Harris Wofford (SHS 1944)

Former Senator from Pennsylvania

As a young student at Scarsdale High School, Wofford founded the Student Federalists, an organization dedicated to world peace.  He graduated from the University of Chicago and attended law school at Yale and Howard University.  After graduation, he served in the U.S.Army Air Force and then as an attorney for the U.S. Commission on Civil Rights.

In 1959 he became a law professor at Notre Dame University.   

It was during the 1950's that he became a friend and advisor to Dr. Martin Luther King.

He also was an advisor to John F. Kennedy.  During the 1960 presidential campaign, he urged Kennedy to write an open letter to Mrs. King expressing concern for the safety of her husband, at the time in jail in Georgia.  Kennedy followed Wofford's advice.  That letter may have saved King's life, at least at that time.  It also led to a sharp jump in the percentage of black voters supporting the Democratic Party. 

After the election, President Kennedy appointed him Special Assistant to the President on Civil Rights.  There he urged Kennedy to issue an executive order barring discrimination in federally-aided housing programs.  Kennedy waited until the Congressional elections in 1962 were past to act.  At the same time, Wofford was a significant force in the founding of the Peace Corps, serving as the Peace Corps' special representative to Africa and the Associate Director of the Peace Corps.   

In 1966 Wofford left the Peace Corps to become president of a new university, the State University of  New York at Old Westbury.  Four years later he became president of Bryn Mawr College in Pennsylvania.   In 1991, Pennsylvania's senior senator, John Heinz, died in a plane crash and Governor Bob Casey appointed Wofford to the seat, until the special elections could be held the following November.  In a major upset, Wofford, campaigning on the health care concerns of the common citizen, defeated Dick Thornburgh, the former Pennsylvania governor and U.S. Attorney General under Presidents Reagan and George H.W. Bush.  In 1994, Wofford was defeated in his bid for reelection. 

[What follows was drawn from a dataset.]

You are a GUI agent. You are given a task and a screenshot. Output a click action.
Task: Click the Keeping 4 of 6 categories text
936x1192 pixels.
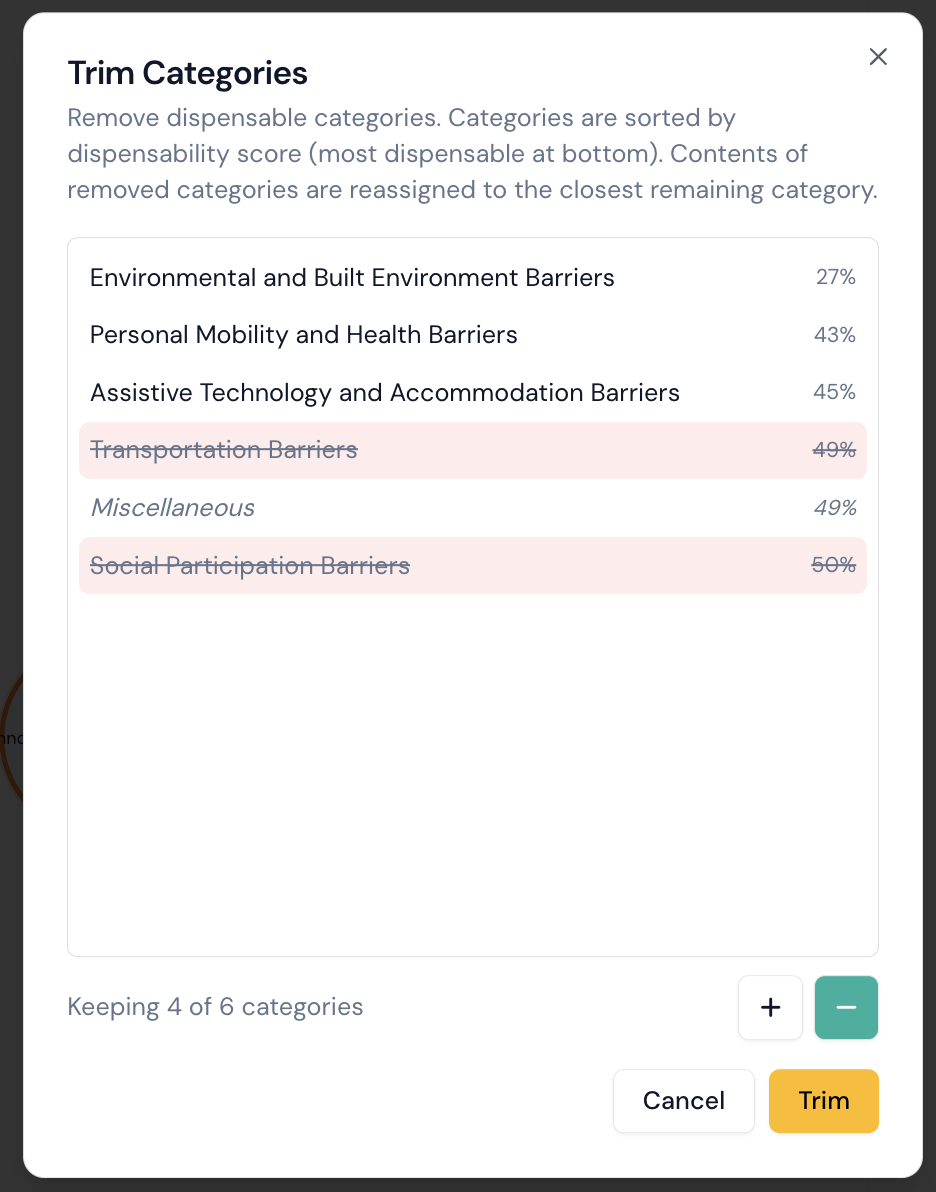point(215,1007)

Wofford is also an author, having written India Afire in 1951 and Of Kennedys and Kings: Making Sense of the Sixties in 1980.  Since his retirement from politics,  Wofford has been chairman of the Corporation for National Service, and on the boards of America's Promise, Youth Service America and the Points of Light Foundation.  He was selected as the winner of the John W. Gardner Leadership Award in 2002.